The JekyllEx API is a proxy API. To understand why it is built, let's first understand how JekyllEx works.

JekyllEx can be used to manage your Jekyll Blog hosted on GitHub Pages. For doing changes to the Jekyll project, it needs to get your permission to make changes on your behalf.

JekyllEx works on GitHub API. During the sign up, when a user authorizes JekyllEx to manage their repos on their behalf, GitHub genreates an access token that can then be used by JekyllEx to perform actions on GitHub on behalf of the user.

JekyllEx uses Auth0 to integrate GitHub authentication. Whenever someone logs in, the user data is stored by auth0.

To extract the access token returned by GitHub authorization, it was mandatory to call the Auth0 Management API to get user data. For calling the Auth0 API, it was required to pass some secret tokens to the auth0 api's oauth endpoing.

Since JekyllEx is a native app, it is hard to store client secrets. No way is completely secure and there could be some logic implemented to extract the tokens from the app and hack JekyllEx's user base.
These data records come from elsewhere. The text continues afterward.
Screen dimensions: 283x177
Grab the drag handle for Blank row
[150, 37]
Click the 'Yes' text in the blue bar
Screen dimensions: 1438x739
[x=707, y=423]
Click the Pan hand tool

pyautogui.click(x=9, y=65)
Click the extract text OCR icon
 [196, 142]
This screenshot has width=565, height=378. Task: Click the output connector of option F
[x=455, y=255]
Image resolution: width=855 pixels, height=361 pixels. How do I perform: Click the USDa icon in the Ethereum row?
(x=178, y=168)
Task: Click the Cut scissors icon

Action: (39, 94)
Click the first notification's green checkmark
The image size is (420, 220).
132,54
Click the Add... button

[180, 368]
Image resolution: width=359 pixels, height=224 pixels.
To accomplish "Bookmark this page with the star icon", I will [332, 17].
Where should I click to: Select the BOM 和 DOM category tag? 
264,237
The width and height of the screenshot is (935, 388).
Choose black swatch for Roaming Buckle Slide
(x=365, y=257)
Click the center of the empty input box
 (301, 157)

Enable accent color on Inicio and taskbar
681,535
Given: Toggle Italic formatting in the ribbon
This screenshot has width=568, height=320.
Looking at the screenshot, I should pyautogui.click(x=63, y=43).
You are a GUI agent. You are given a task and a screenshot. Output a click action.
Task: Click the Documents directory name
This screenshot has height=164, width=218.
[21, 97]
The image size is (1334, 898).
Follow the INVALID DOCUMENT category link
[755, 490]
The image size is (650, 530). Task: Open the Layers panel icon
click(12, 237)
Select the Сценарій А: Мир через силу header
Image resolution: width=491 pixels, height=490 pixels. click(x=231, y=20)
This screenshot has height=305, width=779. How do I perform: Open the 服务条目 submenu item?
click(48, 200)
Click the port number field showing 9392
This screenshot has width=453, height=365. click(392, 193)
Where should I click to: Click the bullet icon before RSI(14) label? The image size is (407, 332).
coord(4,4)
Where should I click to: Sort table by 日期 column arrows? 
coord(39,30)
That's why, I made the proxy API, since environment variables can't be extracted from a backend app, it would be secure.

But then the question was how then the user profile returned by JekyllEx API could be secure, if it contains the GitHub access token, then it can be hacked too?

For that, an article in auth0's docs explain how to use scopes that will allow only users who authenticated from the JekyllEx app It uses JWT for verification.